In literature, many variable selection algorithms have been developed in the regularization framework assuming certain working model set. The most popular working model set is to assume a linear model, where the variable selection task simplifies to identifying nonzero coefficients. Under the linear model assumption, the regularization framework consists of a least sqaure loss function for the linear model as well as a sparsity-inducing regularization term. Various regularization terms have been considered, including the least absolute shrinkage and selection operator (Lasso; Tibshirani, 1996,), the smoothly clipped absolute deviation (SCAD; Fan and Li, 2001, ), the adaptive Lasso (Zou, 2006, ), the minimax concave penalty (MCP; Zhang, 2010, ), the truncated -penalty (TLP; Shen et al., 2012, ), and so on. These algorithms have also been extended to the nonparametric models to relax the linear model assumption. For example, under the additive model assumption, a number of variable selection algorithms have been developed (Shively et al., 1999, ; Huang et al., 2010, ), where each component function depends on one variable only. Further, a component selection and smoothing operator algorithm is proposed in Lin and Zhang (2006, ) to allow higher-order interaction components in the additive model, at the cost of increasing computational cost. These nonparametric variable selection algorithms, although more flexible than the linear model, still require some explicit working model sets.
More recently, attempts have been made to develop model-free variable selection algorithms to circumvent the dependency on restrictive model assumptions. Particularly, variable selection is formulated in a dimension reduction framework in Li et al. (2005, ) and Bondell and Li (2009, ) via searching for the sparse basis of the central dimension reduction space. Fukumizu and Leng (2014, ) developed a gradient-based dimension reduction algorithm that can be extended to model-free variable selection. A novel measurement-error-model-based variable selection algorithm is developed in Stefanski et al. (2014, ) and Wu and Stefanski (2015, ) for nonparametric kernel regression models, and a gradient learning framework is proposed in Yang et al. (2016, ) to conduct variable selection in a flexible RKHS (Wahba, 1998, ). These algorithms are attractive due to its flexibility and asymptotic sparsistency, yet their high computational cost remains as one of the main obstacles.

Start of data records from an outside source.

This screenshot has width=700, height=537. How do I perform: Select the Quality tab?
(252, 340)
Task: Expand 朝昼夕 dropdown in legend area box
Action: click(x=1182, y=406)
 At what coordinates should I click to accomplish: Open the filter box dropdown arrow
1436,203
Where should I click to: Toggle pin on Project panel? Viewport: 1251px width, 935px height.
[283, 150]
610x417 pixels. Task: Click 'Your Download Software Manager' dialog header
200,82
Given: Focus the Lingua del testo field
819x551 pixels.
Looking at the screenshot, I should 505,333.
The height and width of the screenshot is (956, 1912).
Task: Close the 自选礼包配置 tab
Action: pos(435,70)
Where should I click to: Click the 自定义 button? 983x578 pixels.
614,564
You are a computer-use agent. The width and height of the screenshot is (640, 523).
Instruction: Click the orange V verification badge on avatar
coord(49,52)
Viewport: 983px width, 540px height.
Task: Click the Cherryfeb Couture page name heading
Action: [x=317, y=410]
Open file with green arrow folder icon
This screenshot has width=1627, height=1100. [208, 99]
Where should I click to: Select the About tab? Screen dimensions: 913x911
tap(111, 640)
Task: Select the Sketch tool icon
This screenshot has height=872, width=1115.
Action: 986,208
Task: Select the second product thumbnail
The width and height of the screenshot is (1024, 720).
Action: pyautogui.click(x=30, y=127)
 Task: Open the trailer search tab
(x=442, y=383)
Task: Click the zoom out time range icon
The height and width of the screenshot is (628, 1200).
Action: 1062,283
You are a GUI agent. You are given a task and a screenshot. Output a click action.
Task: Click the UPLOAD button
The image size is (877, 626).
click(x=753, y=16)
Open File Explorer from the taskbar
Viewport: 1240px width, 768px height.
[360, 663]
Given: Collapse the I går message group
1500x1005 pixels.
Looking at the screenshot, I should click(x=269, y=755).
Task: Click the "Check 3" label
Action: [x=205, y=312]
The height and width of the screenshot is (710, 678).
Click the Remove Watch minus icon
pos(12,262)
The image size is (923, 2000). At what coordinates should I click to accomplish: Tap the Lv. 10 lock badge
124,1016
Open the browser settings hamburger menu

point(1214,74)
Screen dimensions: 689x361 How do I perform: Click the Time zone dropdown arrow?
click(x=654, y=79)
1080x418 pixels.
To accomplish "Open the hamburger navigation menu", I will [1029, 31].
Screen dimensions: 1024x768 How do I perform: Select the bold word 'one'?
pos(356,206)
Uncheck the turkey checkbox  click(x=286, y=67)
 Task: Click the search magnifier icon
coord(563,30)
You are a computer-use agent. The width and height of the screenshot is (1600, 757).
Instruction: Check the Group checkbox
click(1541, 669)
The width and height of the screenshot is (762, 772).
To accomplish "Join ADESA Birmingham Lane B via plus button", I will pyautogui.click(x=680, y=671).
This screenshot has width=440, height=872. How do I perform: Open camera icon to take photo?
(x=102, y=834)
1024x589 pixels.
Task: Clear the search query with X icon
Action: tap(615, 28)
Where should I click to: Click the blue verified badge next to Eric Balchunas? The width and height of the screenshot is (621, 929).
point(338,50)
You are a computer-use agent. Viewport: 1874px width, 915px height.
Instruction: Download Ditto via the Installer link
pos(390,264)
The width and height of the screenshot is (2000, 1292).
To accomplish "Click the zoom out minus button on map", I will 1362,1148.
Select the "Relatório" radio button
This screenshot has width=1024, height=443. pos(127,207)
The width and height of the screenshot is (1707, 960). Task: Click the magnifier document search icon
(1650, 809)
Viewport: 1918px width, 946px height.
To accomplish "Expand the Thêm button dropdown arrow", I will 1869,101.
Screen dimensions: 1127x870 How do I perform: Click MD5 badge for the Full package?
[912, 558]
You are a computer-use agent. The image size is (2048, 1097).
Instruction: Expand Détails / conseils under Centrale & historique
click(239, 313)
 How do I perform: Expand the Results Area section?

Another popular line of research on high-dimensional data is variable screening, which screens out uninformative variables by examining the marginal relationship between the response and each variable. The marginal relationship can be measured by various criteria, including the Pearson’s correlation (Fan and Lv, 2008, ), the empirical functional norm (Fan et al., 2011, ), the distance correlation (Li et al., 2012, 
), and a quantile-adaptive procedure (He et al., 2013,
). All these methods are computationally very efficient, and attain the sure screening property, meaning that all the truly informative variables are retained after screening with probability tending to one. This is a desirable property, yet slightly weaker than the asymptotic sparsistency in variable selection. Another potential weakness of the marginal screening methods is that they may ignore those marginally unimportant but jointly important variables (He et al., 2013,). To remedy this limitation, some recent work (Hao et al., 2017, ; Kong et al., 2017, ; She et al., 2017, ) has been done to conduct sure screening for variables with interaction effects.
In this article, we propose a scalable kernel-based variable selection algorithm, which is methodologically flexible, computationally efficient, and able to achieve the asymptotic sparsistency without requiring any explicit model assumption. The algorithm consists of three simple steps, involving kernel-based estimation of the regression function and its gradient functions as well as a hard thresholding. It first fits a kernel ridge regression model in a flexible RKHS to obtain an estimated regression function, then estimates its gradient functions along each variable by taking advantage of the derivative reproducing property (Zhou, 2007, ), and finally hard-thresholds the empirical norm of each gradient function to identify the truly informative variables. This algorithm is flexible in that it can be adapted to any RKHS with different kernel functions, to accommodate prior information about the true regression function. Its computational cost is only linear in the data dimension, and thus scalable to analyze dataset with large dimensions. For example, the simulated examples with variables can be efficiently analyzed on a standard multi-core PC. More importantly, asymptotic sparsistency can be established for the proposed algorithm without requiring any explicit model assumptions. It is clear that the proposed algorithm is advantageous than the existing algorithms, as it achieves methodological flexibility, numerical efficiency and asymptotic sparsistency. To our knowledge, this algorithm is the first one that can achieve these three desriable properties at the same time.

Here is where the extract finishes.